To do
Extract every line of the listing below, reproducing each one word for word.

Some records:
########
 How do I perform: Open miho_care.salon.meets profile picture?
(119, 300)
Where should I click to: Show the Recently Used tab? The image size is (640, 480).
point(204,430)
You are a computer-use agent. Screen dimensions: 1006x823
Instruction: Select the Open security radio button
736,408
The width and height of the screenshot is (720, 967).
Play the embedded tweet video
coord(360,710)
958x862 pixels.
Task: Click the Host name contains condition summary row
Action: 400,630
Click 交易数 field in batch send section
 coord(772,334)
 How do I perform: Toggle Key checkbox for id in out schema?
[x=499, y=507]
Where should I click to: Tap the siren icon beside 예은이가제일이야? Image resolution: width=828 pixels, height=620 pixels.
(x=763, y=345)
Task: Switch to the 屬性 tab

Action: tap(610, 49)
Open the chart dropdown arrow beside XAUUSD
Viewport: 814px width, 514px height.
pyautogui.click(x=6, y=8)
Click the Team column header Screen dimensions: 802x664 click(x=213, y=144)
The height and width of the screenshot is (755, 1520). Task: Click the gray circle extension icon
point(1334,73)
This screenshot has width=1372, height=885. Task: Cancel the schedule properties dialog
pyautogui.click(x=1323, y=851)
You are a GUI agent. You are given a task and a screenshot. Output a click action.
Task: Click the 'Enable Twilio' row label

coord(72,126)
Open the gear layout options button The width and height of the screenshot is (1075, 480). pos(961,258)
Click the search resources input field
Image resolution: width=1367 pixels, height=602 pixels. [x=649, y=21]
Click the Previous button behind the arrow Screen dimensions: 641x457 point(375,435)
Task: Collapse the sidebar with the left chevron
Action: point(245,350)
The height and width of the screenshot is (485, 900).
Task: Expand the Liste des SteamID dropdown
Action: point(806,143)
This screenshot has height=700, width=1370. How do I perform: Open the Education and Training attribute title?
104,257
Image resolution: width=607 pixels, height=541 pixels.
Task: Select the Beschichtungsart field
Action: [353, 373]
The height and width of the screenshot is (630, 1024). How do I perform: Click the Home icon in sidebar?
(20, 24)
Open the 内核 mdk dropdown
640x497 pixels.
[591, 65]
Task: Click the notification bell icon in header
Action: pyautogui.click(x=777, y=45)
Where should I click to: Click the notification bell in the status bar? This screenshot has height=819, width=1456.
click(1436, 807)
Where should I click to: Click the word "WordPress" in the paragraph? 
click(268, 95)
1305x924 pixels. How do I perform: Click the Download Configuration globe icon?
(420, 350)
########
Full response
 How do I perform: Open miho_care.salon.meets profile picture?
(119, 300)
Where should I click to: Show the Recently Used tab? The image size is (640, 480).
point(204,430)
You are a computer-use agent. Screen dimensions: 1006x823
Instruction: Select the Open security radio button
736,408
The width and height of the screenshot is (720, 967).
Play the embedded tweet video
coord(360,710)
958x862 pixels.
Task: Click the Host name contains condition summary row
Action: 400,630
Click 交易数 field in batch send section
 coord(772,334)
 How do I perform: Toggle Key checkbox for id in out schema?
[x=499, y=507]
Where should I click to: Tap the siren icon beside 예은이가제일이야? Image resolution: width=828 pixels, height=620 pixels.
(x=763, y=345)
Task: Switch to the 屬性 tab

Action: tap(610, 49)
Open the chart dropdown arrow beside XAUUSD
Viewport: 814px width, 514px height.
pyautogui.click(x=6, y=8)
Click the Team column header Screen dimensions: 802x664 click(x=213, y=144)
The height and width of the screenshot is (755, 1520). Task: Click the gray circle extension icon
point(1334,73)
This screenshot has width=1372, height=885. Task: Cancel the schedule properties dialog
pyautogui.click(x=1323, y=851)
You are a GUI agent. You are given a task and a screenshot. Output a click action.
Task: Click the 'Enable Twilio' row label

coord(72,126)
Open the gear layout options button The width and height of the screenshot is (1075, 480). pos(961,258)
Click the search resources input field
Image resolution: width=1367 pixels, height=602 pixels. [x=649, y=21]
Click the Previous button behind the arrow Screen dimensions: 641x457 point(375,435)
Task: Collapse the sidebar with the left chevron
Action: point(245,350)
The height and width of the screenshot is (485, 900).
Task: Expand the Liste des SteamID dropdown
Action: point(806,143)
This screenshot has height=700, width=1370. How do I perform: Open the Education and Training attribute title?
104,257
Image resolution: width=607 pixels, height=541 pixels.
Task: Select the Beschichtungsart field
Action: [353, 373]
The height and width of the screenshot is (630, 1024). How do I perform: Click the Home icon in sidebar?
(20, 24)
Open the 内核 mdk dropdown
640x497 pixels.
[591, 65]
Task: Click the notification bell icon in header
Action: pyautogui.click(x=777, y=45)
Where should I click to: Click the notification bell in the status bar? This screenshot has height=819, width=1456.
click(1436, 807)
Where should I click to: Click the word "WordPress" in the paragraph? 
click(268, 95)
1305x924 pixels. How do I perform: Click the Download Configuration globe icon?
(420, 350)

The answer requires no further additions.